#### Material supplied
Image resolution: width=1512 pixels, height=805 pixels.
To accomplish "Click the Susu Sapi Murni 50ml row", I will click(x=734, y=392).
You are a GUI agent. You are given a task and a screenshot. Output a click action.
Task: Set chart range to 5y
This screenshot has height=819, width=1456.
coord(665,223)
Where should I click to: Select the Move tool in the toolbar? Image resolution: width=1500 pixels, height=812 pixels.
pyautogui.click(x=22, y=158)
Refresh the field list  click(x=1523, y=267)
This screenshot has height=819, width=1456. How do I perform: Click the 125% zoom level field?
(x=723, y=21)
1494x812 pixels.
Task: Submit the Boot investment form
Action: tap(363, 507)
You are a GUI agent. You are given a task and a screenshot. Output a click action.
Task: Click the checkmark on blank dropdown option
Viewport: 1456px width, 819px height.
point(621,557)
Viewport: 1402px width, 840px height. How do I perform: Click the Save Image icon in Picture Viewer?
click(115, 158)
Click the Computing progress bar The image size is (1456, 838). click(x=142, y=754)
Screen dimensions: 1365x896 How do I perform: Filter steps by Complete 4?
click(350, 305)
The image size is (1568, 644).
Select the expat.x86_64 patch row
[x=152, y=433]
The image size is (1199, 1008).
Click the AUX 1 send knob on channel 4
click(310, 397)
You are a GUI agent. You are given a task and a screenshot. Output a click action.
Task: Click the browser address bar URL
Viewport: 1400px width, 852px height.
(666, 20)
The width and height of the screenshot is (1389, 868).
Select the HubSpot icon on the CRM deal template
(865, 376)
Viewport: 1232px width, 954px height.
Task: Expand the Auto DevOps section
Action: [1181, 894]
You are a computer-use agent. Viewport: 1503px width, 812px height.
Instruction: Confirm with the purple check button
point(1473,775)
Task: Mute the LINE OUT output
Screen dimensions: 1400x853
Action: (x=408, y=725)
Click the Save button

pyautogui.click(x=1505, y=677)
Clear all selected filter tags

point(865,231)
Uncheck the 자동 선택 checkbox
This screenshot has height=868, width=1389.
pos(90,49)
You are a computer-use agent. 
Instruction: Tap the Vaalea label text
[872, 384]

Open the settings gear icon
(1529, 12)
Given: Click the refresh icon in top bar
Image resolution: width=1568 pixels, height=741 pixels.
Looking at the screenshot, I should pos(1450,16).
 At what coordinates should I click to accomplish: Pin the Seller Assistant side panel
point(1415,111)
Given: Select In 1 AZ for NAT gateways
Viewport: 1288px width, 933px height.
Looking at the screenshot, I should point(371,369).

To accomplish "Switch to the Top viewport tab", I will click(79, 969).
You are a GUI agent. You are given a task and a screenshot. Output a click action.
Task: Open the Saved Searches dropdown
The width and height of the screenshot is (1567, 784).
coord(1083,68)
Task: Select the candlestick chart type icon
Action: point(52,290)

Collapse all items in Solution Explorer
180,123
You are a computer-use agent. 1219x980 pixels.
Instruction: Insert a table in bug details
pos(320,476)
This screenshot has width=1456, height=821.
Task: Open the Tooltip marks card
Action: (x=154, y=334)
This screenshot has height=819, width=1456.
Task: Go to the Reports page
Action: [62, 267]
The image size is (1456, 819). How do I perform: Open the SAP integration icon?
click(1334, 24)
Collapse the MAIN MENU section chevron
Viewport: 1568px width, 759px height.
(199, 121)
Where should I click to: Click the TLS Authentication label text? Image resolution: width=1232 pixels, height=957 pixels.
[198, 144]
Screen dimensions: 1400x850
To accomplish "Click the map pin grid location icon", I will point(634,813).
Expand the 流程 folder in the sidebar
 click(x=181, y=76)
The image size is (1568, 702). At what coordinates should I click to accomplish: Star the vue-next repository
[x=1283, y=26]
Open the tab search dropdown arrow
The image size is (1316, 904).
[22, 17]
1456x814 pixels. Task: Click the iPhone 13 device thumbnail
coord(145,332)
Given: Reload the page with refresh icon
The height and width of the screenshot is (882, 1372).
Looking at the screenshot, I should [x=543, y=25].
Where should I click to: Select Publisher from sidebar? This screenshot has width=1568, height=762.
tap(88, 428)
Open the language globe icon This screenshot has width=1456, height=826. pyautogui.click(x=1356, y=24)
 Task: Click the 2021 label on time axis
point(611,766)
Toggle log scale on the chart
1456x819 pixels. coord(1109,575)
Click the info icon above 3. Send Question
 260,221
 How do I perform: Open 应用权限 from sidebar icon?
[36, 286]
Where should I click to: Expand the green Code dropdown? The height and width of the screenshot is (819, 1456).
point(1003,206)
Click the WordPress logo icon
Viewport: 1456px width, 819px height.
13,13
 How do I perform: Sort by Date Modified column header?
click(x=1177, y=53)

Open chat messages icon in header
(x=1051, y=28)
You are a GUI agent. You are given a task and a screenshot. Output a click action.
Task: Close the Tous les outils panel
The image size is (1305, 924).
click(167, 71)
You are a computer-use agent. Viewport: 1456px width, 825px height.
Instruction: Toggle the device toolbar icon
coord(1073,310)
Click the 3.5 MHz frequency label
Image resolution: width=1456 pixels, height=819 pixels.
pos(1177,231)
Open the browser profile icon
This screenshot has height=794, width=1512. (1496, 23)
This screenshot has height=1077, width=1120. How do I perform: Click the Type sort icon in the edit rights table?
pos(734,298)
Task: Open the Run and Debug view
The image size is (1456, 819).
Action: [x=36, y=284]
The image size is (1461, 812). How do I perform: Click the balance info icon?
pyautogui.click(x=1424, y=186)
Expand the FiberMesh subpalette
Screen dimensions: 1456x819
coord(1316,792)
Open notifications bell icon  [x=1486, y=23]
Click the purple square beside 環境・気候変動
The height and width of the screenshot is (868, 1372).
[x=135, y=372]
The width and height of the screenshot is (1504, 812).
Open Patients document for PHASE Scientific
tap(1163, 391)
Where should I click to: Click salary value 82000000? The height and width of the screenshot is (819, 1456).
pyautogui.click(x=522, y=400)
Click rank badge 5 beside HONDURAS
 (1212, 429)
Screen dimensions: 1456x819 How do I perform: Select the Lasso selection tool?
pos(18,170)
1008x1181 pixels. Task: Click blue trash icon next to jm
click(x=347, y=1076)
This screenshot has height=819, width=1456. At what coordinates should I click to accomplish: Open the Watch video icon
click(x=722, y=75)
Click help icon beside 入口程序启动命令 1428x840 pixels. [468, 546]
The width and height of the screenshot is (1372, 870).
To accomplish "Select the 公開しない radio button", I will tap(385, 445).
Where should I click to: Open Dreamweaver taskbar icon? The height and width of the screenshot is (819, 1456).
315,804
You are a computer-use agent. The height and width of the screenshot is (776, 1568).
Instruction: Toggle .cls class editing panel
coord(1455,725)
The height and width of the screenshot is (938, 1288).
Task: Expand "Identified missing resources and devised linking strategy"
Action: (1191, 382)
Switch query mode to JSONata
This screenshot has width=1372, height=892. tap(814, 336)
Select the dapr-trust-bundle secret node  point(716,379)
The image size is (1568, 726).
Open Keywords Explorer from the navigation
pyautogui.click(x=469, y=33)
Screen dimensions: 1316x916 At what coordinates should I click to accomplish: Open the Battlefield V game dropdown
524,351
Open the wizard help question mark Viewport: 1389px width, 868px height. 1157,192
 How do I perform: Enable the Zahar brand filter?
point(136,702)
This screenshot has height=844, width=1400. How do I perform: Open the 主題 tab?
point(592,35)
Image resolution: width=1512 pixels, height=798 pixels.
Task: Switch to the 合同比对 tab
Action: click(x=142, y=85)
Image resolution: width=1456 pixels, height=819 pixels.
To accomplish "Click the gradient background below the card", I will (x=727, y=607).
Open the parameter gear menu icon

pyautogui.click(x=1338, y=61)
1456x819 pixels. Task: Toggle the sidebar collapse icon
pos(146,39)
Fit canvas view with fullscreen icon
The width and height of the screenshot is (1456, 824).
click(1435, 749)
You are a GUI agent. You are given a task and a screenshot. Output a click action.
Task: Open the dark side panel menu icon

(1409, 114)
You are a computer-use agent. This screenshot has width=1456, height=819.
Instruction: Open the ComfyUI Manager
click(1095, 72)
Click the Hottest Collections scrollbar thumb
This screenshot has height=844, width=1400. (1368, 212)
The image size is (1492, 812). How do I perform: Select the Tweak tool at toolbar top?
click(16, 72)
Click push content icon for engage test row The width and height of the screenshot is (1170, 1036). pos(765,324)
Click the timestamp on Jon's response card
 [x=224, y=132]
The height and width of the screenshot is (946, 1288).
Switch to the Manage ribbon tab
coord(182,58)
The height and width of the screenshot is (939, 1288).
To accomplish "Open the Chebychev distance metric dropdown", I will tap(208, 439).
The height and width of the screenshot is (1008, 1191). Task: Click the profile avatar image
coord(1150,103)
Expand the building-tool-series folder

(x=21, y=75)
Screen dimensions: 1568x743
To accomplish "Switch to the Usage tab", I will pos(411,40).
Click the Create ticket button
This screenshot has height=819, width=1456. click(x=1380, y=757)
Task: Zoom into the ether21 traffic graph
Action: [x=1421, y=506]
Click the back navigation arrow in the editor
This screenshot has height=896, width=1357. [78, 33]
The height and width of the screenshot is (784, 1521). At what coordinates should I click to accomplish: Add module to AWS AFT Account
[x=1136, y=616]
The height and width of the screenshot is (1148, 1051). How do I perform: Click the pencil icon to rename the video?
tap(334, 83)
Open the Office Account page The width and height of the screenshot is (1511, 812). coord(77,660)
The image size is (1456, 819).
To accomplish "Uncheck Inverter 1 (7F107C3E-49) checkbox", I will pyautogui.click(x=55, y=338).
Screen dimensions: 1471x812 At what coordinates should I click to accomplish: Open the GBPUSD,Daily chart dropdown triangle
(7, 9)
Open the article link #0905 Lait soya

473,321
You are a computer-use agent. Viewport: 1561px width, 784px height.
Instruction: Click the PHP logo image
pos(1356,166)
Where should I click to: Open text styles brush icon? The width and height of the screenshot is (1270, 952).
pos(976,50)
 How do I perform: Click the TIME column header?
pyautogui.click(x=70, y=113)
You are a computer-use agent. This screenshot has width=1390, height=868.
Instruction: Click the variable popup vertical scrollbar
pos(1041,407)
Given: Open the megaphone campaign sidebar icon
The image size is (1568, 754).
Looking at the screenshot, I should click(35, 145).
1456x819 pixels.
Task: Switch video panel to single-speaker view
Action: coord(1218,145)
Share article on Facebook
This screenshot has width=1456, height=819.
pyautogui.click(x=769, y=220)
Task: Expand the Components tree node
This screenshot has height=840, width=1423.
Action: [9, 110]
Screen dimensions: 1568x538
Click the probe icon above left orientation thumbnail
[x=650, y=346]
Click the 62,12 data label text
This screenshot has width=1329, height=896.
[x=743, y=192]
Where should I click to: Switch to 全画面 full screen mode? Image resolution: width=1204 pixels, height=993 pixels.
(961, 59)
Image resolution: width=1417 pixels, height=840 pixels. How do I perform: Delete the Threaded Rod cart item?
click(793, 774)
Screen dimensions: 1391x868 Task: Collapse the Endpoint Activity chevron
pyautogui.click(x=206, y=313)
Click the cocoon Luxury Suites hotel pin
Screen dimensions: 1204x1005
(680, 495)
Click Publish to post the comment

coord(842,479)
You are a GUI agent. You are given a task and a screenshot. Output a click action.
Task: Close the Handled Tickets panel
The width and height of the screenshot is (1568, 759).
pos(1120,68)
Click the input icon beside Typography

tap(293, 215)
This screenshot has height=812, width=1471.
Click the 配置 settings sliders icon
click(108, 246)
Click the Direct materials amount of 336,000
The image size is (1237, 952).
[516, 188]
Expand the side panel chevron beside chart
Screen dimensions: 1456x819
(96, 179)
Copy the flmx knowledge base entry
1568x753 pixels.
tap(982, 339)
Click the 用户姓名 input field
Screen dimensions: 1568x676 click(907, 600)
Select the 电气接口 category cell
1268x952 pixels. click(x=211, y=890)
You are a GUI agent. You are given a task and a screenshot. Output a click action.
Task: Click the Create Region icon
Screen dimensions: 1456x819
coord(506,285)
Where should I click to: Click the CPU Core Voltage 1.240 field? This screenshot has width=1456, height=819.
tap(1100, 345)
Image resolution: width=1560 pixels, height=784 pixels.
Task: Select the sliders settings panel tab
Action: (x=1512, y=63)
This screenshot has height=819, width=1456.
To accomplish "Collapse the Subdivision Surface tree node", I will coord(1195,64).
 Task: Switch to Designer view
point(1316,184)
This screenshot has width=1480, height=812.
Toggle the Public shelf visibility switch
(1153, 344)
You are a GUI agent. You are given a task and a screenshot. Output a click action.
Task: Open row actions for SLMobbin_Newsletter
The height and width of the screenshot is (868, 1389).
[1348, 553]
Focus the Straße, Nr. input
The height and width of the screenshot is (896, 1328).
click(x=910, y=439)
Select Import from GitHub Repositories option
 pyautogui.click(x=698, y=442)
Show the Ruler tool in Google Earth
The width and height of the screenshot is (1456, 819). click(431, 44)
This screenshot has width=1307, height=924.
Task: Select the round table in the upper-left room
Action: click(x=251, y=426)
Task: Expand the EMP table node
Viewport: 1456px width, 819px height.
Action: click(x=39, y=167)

#### Work task
Reply with nothing except the number of lines in the listing above that include "tree".

#### Task response
2